* **CONSIGNE**
Relevez tous les noms propres distincts qui figurent dans l'extrait de texte ci-dessous, sans compter le mot « Maman ».

* **EXTRAIT DU TEXTE**
--------------------

•  
  •  
  •  
  •  
  •  
  •  
  •  
  •  
  •  
  •  
  •  
  •  
  •  
  •  
  •  
  •  
  •  
  •  
  •  
  •  
  •  
  •  
  •  
  •  
Illustration représentant l'animatrice Isabelle Racicot, qui regarde au loin

Isabelle Racicot - Bonne fête, maman

« J’ai essayé, et j'essaie encore, d’être la mère que tu aurais été si tu avais été là. »

Signé par Isabelle Racicot, pour Solo

L'auteure est animatrice à la télévision et à la radio.

Un jeudi du mois de novembre 1984. J’avais reçu un peu d’argent en cadeau quelque temps avant et je t’avais dit : Maman, on va magasiner au Centre Rockland et je te paie ton jus d’orange!

Du haut de mes 12 ans, j’étais tellement fière de pouvoir te payer un petit quelque chose.

--------------------

* **ENTRÉES RÉPERTORIÉES**
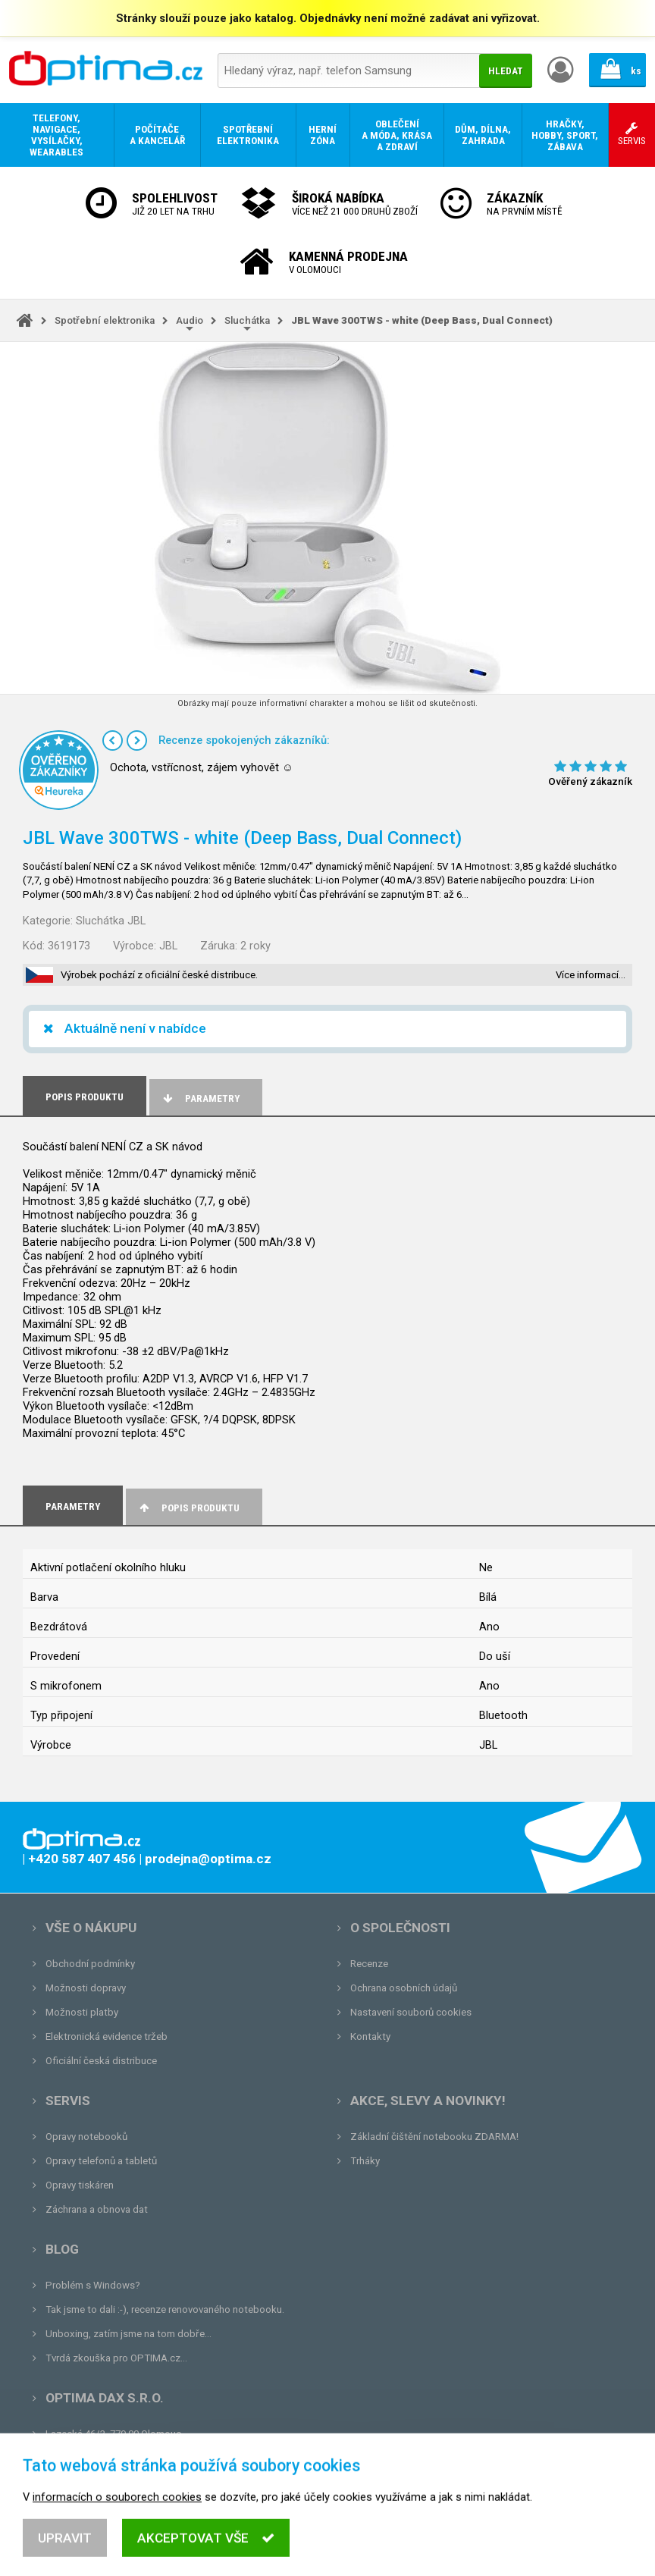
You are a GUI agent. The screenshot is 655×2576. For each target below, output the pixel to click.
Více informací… (590, 975)
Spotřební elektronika (105, 320)
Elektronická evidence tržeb (106, 2036)
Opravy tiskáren (79, 2185)
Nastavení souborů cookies (411, 2012)
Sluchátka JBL (111, 920)
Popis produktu (188, 1508)
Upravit (65, 2554)
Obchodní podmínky (90, 1963)
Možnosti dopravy (85, 1988)
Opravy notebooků (86, 2136)
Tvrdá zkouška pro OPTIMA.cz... (116, 2358)
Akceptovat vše (205, 2554)
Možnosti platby (81, 2012)
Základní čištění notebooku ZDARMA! (434, 2136)
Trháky (365, 2161)
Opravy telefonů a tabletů (101, 2161)
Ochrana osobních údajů (403, 1988)
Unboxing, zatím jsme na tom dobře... (128, 2333)
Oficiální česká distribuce (101, 2060)
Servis (67, 2100)
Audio (189, 320)
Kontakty (370, 2036)
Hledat (505, 71)
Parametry (200, 1098)
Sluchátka (247, 320)
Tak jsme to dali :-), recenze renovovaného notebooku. (164, 2309)
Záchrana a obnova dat (96, 2209)
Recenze (369, 1963)
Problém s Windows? (92, 2285)
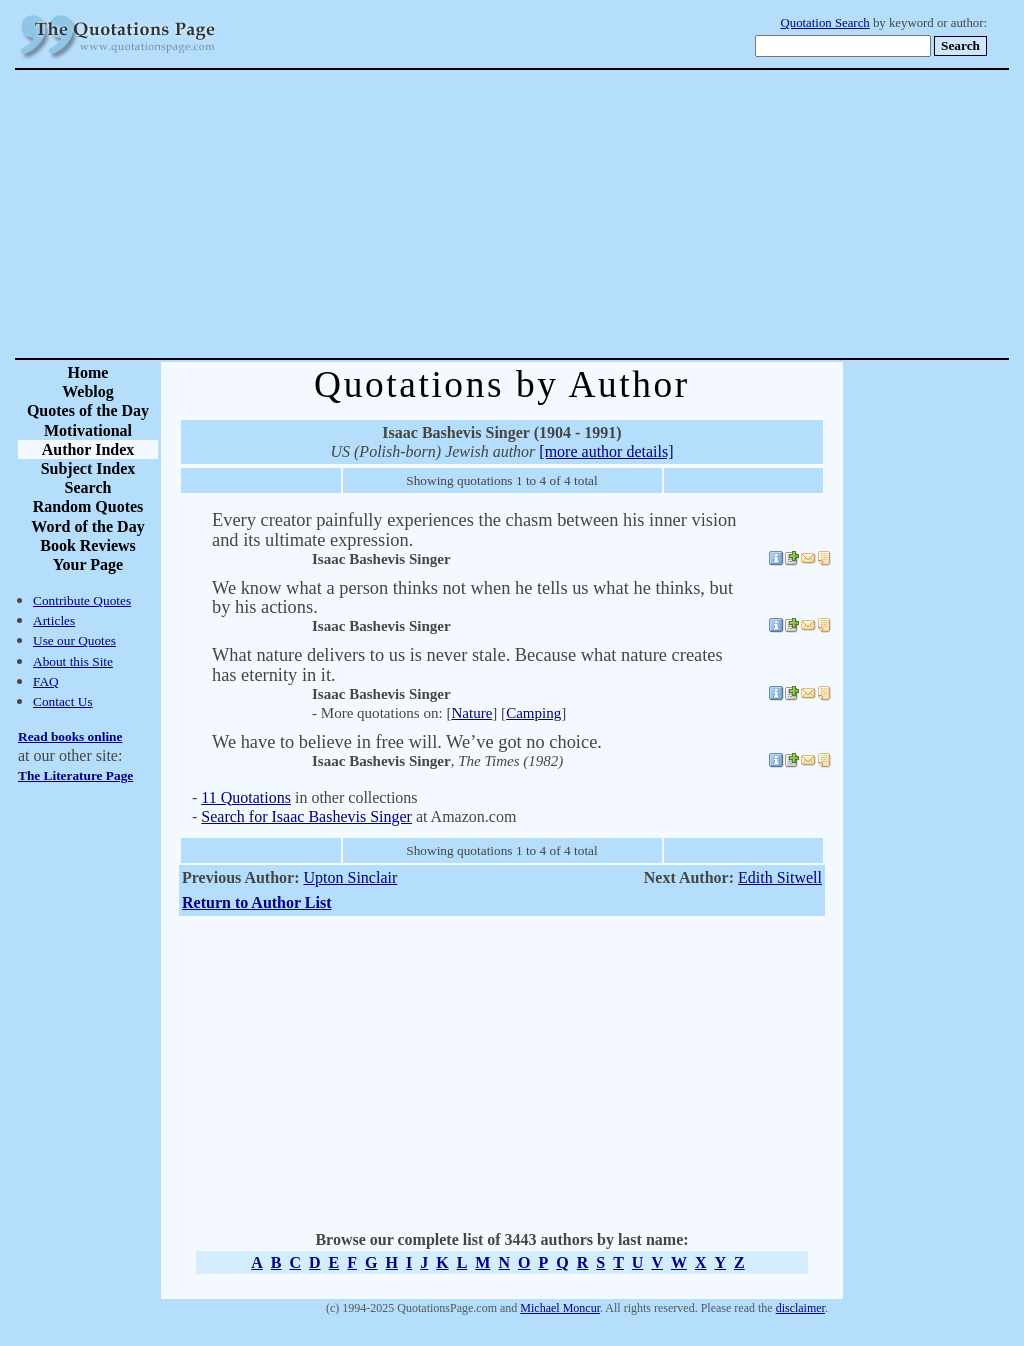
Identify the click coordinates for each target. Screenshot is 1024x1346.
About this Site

--------------------

* **RÉPONSE FINALE**
Isabelle Racicot, Solo, Centre Rockland